Which lines in the data below contain the string "height"? Pick out each of them and copy it in full.

Material shown >>
============================================================

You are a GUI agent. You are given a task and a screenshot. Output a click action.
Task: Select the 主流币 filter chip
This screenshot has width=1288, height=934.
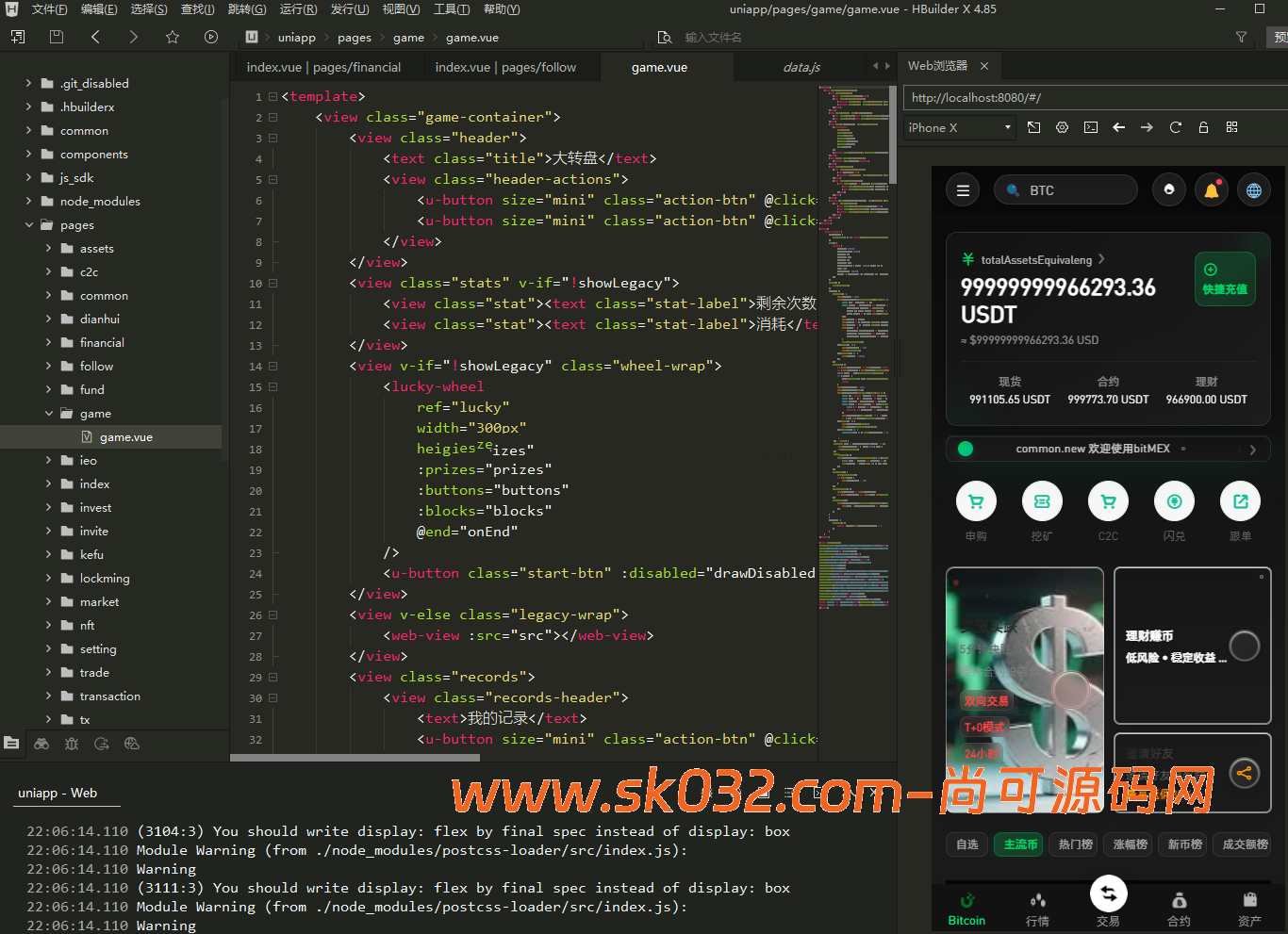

============================================================

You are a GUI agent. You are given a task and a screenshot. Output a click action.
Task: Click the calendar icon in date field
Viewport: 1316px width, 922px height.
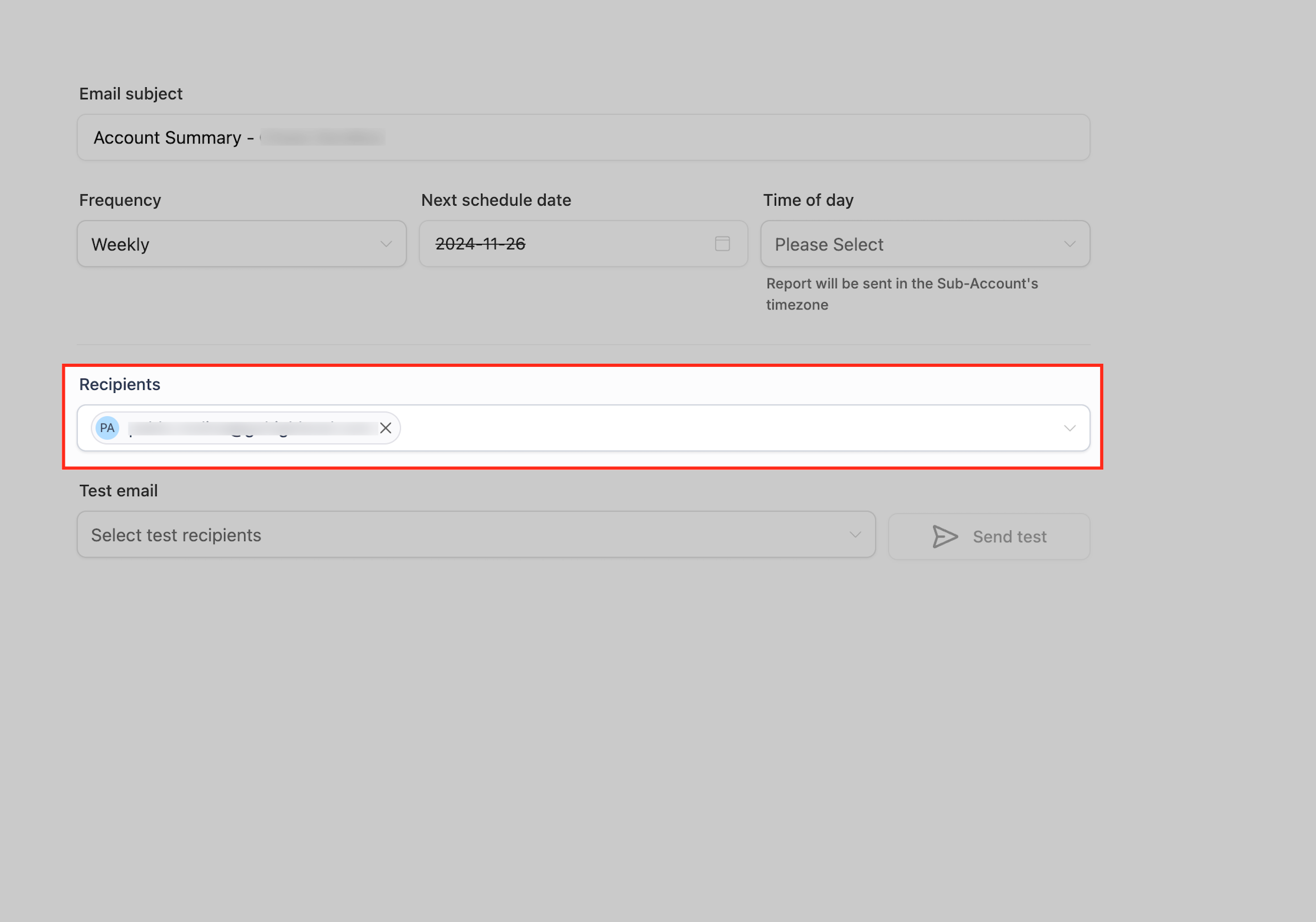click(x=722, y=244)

============================================================

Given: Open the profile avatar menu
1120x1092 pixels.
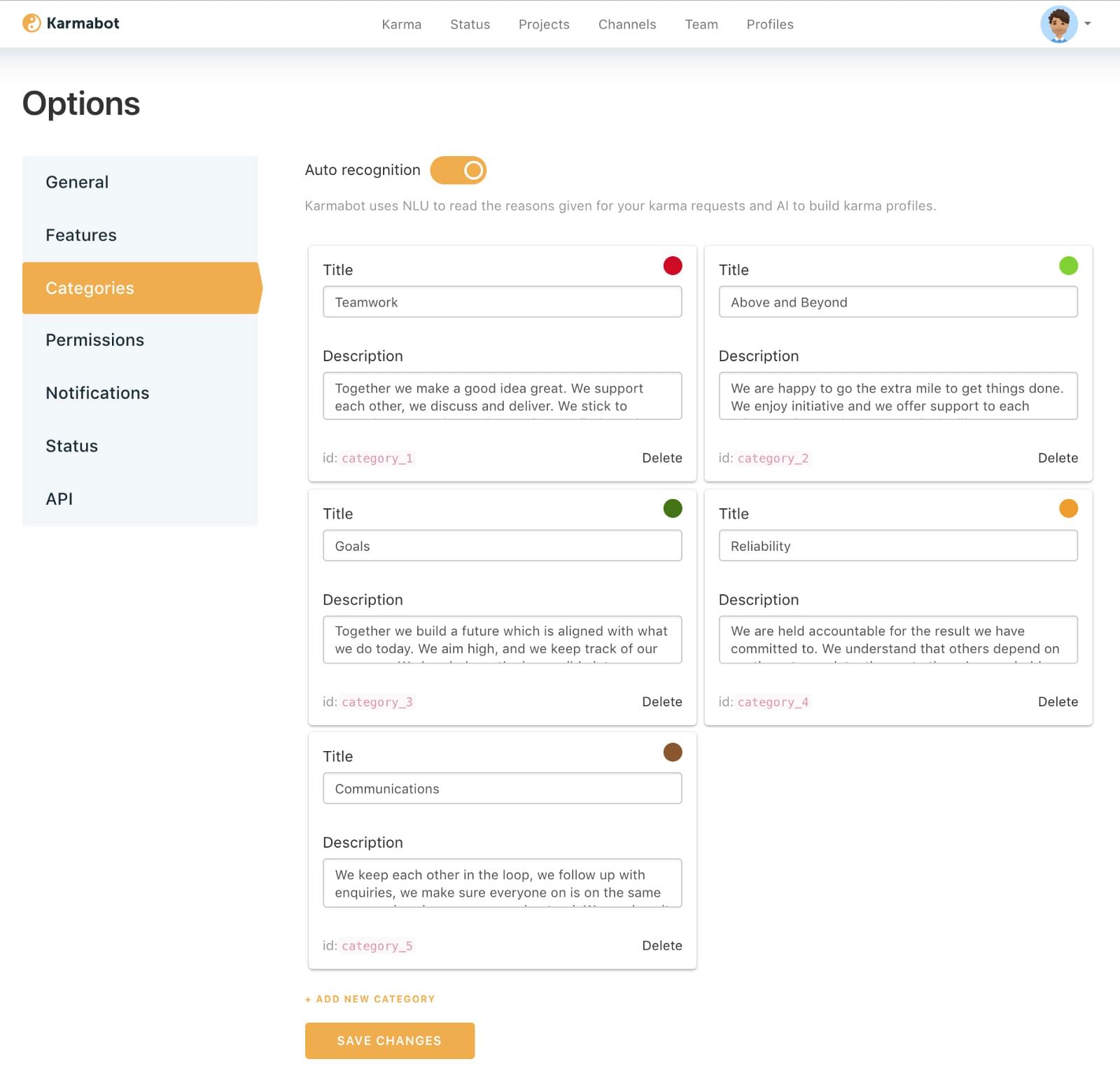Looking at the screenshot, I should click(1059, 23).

============================================================

Solution to this task >>
This screenshot has width=1288, height=934.
Viewport: 1316px width, 922px height.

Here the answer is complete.